L’assetto giuridico italiano in materia di adozione ha vissuto nel 2025 un cambiamento epocale. Con la sentenza n. 33, la Corte Costituzionale ha ufficialmente dichiarato illegittima l’esclusione assoluta delle persone singole dall’adozione internazionale.
Questo intervento rappresenta un ulteriore passaggio di un percorso iniziato con la Legge n. 184/1983, percorso incentrato sul preminente interesse del minore.
Le persone single possono presentare la loro disponibilità all’adozione internazionale presso il Tribunale per i Minorenni di competenza territoriale, che ne valuta l’idoneità nel rispetto dei requisiti richiesti.

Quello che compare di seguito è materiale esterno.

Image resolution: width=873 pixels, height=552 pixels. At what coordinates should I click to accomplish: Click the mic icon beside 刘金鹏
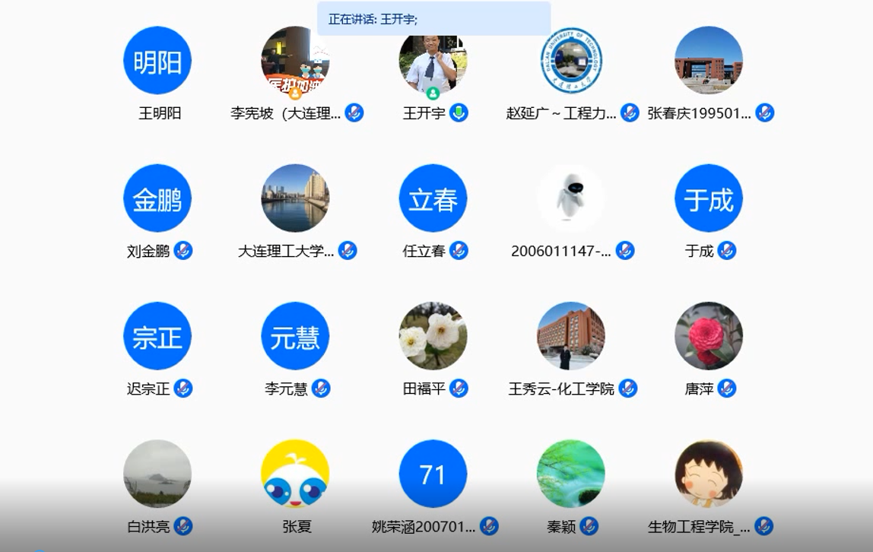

Il contesto normativo: dalla Legge 184/1983 a oggi
Nonostante il sistema italiano fosse originariamente imperniato sull’adozione “piena” per le coppie coniugate, la Legge n. 184/1983 prevedeva già alcuni margini per la genitorialità singola, seppur in via eccezionale:
- Subentro del coniuge superstite: (art. 25, commi 4 e 5).
- Adozione di minore italiano da parte di stranieri: (art. 40).

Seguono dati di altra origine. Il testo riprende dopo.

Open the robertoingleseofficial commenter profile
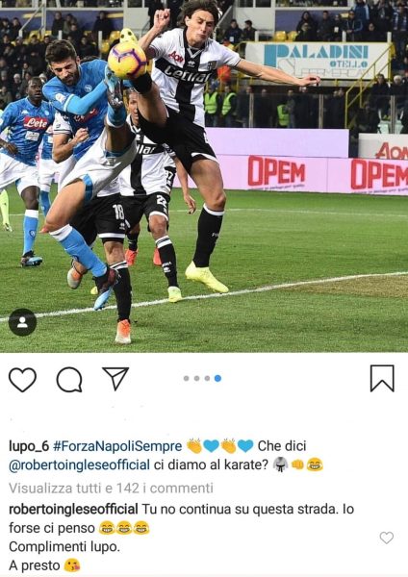Image resolution: width=408 pixels, height=577 pixels. pyautogui.click(x=73, y=510)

- Adozione in casi particolari: (art. 44), strumento cardine che permette ai single di assumere lo status di genitore adottivo, quando risponde al benessere del bambino.
La Sentenza n. 33/2025: fine del divieto assoluto
La Consulta ha rimosso il blocco previsto dall’art. 29-bis della legge 184/1983, ritenendo che l’esclusione a priori dei single residenti in Italia violasse gli articoli 2 e 117 della Costituzione (in relazione all’art. 8 della CEDU).
Particolarmente significativa è la presa di distanza dall’idea che l’adozione debba “imitare la natura”. La Corte chiarisce che la preferenza per la famiglia bigenitoriale può giustificare un criterio di priorità nella scelta degli affidatari, ma non un divieto assoluto nei confronti delle persone singole.
Secondo la Corte:
- La preferenza per la bigenitorialità può essere un criterio di priorità, ma non un divieto assoluto.
- Il calo delle adozioni internazionali (passate da 7.000 domande nel 2007 a circa 500 nel 2024) impone di non escludere soggetti idonei.
- Il nucleo monoparentale è pienamente capace di offrire quel “foyer stable et harmonieux” (casa stabile e armoniosa) richiesto dalla Convenzione di Strasburgo.
Limiti e prospettive: cosa cambia per single e coppie same-sex
È bene precisare che la pronuncia del 2025 è circoscritta all’adozione internazionale. Restano aperte alcune questioni cruciali:
- Adozione Nazionale: non vi è ancora un’estensione diretta per l’adozione legittimante nazionale per i single.
- Unioni Civili: la posizione delle coppie dello stesso sesso rimane “impregiudicata”. Si crea però un paradosso: oggi il partner singolo potrebbe avere un accesso più fluido rispetto a una coppia unita civilmente.
- Sviluppi futuri: la sentenza apre la strada a una possibile dichiarazione di illegittimità anche dell’art. 6 della legge 184/1983, che disciplina l’adozione ordinaria.